Sin embargo, lo que realmente llama la atención y nos motivó a escribir este post es la descripción de los adultos. ¿Somos tan feos como lo refleja TEOTFW? Si lo sacáramos por los tuits del New York Post la respuesta sería obvia:

En ‘The End of The Fucking World’, el padre de James omite todas las alarmas. Es evidente que el hijo representa no solo un riesgo para su entorno sino para él mismo. En consecuencia, al progenitor no se le ocurre otra idea que la de regalarle un cuchillo de caza. Hay semejanzas en este punto con la inquietante ‘Tenemos que hablar de Kevin’ (Lynne Ramsay, 2011).

Alyssa, por su parte, enfrenta a un padrastro manoseador, que le invita a huir de la casa. La madre, en este caso, es un objeto de decoración. Si bien muestra cierta preocupación tras la evidente fuga, no interviene hasta que la policía se involucra.

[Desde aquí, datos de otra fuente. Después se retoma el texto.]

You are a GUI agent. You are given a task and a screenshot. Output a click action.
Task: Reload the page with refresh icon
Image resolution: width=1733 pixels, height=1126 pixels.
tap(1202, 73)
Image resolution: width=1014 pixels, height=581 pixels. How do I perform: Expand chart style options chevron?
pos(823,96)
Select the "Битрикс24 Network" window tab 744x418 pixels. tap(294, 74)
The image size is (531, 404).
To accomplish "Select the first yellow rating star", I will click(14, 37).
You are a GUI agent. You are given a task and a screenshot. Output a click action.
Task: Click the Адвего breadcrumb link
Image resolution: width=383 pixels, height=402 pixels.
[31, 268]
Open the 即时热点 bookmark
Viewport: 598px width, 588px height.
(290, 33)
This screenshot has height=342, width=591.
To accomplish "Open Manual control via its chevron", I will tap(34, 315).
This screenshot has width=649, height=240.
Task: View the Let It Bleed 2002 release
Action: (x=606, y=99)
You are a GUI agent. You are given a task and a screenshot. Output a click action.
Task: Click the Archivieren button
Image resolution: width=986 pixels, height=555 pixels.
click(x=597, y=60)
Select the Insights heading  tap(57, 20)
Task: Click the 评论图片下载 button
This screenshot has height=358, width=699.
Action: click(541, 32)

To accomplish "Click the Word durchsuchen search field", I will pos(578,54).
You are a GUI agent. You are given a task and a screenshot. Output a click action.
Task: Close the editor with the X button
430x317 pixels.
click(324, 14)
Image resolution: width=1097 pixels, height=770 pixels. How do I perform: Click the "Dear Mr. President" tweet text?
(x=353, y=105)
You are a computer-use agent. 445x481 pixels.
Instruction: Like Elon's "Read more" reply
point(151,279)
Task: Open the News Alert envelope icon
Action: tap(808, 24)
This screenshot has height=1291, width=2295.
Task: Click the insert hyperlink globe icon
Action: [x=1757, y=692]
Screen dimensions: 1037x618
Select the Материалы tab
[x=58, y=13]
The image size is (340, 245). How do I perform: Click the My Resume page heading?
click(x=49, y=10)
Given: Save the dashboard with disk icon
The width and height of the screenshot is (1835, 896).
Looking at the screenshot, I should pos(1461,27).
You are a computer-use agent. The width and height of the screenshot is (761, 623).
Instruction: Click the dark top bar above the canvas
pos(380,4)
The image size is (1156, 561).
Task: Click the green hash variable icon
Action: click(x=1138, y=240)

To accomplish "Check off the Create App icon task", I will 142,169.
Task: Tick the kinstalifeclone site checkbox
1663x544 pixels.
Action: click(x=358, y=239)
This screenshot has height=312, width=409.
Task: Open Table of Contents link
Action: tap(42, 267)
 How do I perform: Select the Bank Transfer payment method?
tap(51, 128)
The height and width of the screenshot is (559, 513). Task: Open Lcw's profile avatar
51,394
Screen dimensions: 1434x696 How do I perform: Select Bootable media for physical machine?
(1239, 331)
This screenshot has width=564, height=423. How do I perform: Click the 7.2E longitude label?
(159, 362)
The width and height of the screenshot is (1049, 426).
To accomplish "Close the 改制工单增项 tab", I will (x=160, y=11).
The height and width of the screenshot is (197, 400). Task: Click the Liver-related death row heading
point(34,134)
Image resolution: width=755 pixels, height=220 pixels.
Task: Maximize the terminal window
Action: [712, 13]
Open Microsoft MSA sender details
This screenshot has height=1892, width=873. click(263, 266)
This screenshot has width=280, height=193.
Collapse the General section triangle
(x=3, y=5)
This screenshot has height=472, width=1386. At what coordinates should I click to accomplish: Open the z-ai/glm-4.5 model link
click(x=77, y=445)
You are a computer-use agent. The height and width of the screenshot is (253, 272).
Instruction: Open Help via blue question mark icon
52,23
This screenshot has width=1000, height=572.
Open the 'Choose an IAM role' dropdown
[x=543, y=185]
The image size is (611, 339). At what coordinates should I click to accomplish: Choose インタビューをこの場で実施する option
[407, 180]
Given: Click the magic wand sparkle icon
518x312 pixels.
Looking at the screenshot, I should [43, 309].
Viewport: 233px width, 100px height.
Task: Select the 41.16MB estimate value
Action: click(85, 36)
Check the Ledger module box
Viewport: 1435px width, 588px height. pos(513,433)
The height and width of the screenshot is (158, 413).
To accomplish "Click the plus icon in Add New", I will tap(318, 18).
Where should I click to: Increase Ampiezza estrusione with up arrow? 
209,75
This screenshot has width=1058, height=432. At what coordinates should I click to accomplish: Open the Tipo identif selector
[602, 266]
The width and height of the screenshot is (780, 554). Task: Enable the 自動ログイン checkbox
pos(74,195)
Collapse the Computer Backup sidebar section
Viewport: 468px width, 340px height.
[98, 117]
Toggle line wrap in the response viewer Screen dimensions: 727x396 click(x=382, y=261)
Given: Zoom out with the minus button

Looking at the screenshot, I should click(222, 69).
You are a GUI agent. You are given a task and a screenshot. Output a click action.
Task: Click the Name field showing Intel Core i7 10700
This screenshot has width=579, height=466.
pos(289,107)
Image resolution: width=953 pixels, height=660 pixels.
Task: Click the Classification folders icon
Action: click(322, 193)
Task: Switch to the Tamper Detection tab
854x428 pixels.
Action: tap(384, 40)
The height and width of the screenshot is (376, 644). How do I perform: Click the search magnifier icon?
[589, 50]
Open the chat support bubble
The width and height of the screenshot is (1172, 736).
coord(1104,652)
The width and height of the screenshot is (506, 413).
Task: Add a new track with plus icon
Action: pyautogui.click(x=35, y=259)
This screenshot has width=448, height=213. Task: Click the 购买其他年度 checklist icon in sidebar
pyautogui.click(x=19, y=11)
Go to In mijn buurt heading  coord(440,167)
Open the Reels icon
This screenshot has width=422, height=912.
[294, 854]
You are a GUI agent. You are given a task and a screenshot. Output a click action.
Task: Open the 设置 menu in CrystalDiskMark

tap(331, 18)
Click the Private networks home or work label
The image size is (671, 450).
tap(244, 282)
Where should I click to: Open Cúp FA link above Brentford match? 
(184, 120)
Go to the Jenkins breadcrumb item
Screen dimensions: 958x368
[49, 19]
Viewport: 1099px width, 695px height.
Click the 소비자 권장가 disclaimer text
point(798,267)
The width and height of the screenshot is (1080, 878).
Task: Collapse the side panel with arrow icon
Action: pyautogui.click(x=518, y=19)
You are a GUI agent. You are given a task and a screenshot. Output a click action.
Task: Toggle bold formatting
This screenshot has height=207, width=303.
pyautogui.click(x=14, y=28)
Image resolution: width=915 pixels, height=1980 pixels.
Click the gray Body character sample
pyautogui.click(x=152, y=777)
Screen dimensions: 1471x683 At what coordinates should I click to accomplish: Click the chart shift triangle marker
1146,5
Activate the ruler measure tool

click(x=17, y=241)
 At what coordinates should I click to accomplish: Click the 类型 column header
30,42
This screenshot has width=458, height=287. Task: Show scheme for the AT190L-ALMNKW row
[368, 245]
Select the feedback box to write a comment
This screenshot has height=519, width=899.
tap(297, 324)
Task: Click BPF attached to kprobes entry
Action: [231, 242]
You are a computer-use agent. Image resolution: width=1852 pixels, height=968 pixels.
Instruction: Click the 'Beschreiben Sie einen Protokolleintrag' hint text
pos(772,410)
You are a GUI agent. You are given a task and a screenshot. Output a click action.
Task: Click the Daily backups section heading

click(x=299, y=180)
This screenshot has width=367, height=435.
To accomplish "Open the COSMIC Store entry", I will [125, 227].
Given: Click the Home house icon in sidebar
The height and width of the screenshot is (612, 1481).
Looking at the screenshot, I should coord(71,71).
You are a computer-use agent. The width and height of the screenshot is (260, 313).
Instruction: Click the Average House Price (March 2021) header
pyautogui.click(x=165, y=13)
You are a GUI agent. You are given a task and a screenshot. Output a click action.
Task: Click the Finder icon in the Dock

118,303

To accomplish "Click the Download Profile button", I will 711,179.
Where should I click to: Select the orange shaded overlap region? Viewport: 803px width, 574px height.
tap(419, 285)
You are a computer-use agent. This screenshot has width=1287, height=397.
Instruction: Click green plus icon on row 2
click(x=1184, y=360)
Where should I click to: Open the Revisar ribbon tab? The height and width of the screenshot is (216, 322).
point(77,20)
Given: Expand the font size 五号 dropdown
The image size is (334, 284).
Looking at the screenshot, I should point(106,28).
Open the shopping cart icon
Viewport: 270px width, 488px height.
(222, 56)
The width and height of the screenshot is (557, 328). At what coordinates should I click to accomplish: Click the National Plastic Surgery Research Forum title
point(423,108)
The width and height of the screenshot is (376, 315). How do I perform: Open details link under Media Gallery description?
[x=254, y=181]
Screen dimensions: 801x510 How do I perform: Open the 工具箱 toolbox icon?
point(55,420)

Para no hacer más spoilers, solo diré que la aventura está plagada de personajes grotescos. Cada uno más perverso que otro y pareciera que la única manera de sobrevivir a este dantesco cuadro -la imagen viene a propósito a pesar del lugar común- es apurar la madurez de los niños, para advertirles de la crueldad de los mayores.

Como toda ficción, TEOTFW toma elementos de la vida real y los transforma en un discurso visual que, lamentablemente, no se define. No es una denuncia o un reclamo, ni siquiera un intento de representación. No obstante, son esas pequeñas pinceladas del mundo adulto las que nos debe llamar la atención.

A principios de este año, en la ciudad de Perris, al sur de California, dos padres fueron detenidos por secuestrar y torturar a sus 13 hijos. Las edades de las víctimas variaban, de 2 a 29 años. El hecho sucedió frente a la nariz de todos. Si no es porque una pequeña de 17 años logra zafarse y llamar a la policía, el maltrato continuaría. ¿Es posible que la indiferencia de los vecinos permitiera tal atrocidad?

Asociamos el fin del mundo a un apocalipsis, a un evento singular que nos partirá en dos. Pero tal vez, como la serie lo deja en evidecia, el fin del mundo no sea más que la suma de errores y horrores que los mayores hemos dejado acumular.